Either the man shot by Jack Ruby went to Mexico City, or someone armed with his “legend” did, perhaps a lookalike, posing as Oswald with documentation to prove it. That means discussion of Oswald really refers to “Oswald,” either the real man or an impostor, but his name will not appear in quotation marks in every instance in this study.
Finally, we know that the CIA’s counterintelligence chief, James Angleton, was desperate to catch a mole in his agency, and since his office tightly controlled the CIA’s already voluminous file on Oswald, he likely intended Oswald to further that objective in Mexico City. In other words, there was a twofold purpose to Oswald’s trip, only Oswald’s “mission” didn’t turn out to be as “secret” as Angleton would have liked.
Leonov’s Clues
Ex-KGB officer Nikolai Leonov’s memoir, “Hard Times” (2015), contains three lonely consecutive paragraphs dealing with the “Oswald encounter” in Mexico City. They provide no hard evidence of what really took place in light of the inconsistent account of his colleague, Oleg Nechiporenko, in “Passport to Assassination” (1993). However, on either side of this small section in his book, Leonov hinted at how he viewed the affair.
Three paragraphs before telling his Oswald tale, Leonov says:
Since the beginning of the 60s, American intelligence services began to actively throw false well-wishers — provocateurs — into our embassy.
He then gives examples of Americans who offered their services to Soviet intelligence, but who, for one reason or another, failed to convince the KGB of their sincerity. The implication: the KGB in Mexico City was accustomed to provocateurs, and Oswald’s visit to the Soviet Embassy was a provokatsia — or provocation.
After the third paragraph discussing Oswald, Leonov writes that he and his fellow KGB officers “never forgot for a minute that we ourselves were the object of close attention from the American special services,” and that the Americans probably “rented a floor or at least an apartment building closest to the entrance to the Soviet embassy.”

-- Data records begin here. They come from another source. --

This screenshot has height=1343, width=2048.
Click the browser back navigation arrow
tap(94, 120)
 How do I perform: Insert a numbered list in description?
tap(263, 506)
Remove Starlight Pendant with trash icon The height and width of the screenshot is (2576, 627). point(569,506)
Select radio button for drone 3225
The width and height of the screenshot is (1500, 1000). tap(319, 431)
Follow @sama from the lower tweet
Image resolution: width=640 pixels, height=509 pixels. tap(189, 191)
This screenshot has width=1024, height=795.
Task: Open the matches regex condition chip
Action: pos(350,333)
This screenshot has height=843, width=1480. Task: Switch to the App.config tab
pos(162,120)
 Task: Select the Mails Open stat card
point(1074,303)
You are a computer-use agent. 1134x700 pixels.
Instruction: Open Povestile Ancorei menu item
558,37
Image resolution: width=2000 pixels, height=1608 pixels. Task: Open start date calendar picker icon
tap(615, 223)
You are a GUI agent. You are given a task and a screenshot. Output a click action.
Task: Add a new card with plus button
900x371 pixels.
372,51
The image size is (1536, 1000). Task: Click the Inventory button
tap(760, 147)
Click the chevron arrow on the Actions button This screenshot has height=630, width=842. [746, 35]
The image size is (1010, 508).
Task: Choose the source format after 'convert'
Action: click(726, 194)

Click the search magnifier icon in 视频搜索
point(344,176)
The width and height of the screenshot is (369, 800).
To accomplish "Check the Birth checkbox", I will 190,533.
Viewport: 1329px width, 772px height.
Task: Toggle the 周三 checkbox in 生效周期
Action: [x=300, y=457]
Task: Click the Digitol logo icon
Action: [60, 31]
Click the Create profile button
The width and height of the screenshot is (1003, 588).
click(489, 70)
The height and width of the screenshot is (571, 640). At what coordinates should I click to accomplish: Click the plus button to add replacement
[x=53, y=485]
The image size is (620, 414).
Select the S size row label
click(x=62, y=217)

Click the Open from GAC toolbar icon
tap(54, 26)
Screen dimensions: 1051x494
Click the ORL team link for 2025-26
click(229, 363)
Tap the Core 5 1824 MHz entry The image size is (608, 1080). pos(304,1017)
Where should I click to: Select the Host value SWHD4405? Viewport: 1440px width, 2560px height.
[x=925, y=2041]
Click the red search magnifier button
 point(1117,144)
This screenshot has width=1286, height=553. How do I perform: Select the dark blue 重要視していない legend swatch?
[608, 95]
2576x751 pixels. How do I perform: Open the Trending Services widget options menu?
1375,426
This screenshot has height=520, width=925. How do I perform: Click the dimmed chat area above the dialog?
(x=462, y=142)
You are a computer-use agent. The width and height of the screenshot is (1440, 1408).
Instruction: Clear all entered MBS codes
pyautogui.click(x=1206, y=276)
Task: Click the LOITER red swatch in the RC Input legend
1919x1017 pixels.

The windows of this room remained constantly draped, regardless of the weather. The curtains hid surveillance and secret photography equipment.
This equipment, Leonov wrote, took photos of “everyone entering and leaving the embassy.” Even Nechiporenko wrote that when Oswald exited the front gate on Saturday, he tried “to avoid being clearly photographed.” So, not only did the KGB in Mexico City assume the CIA was monitoring them. They were also on guard for provocateurs.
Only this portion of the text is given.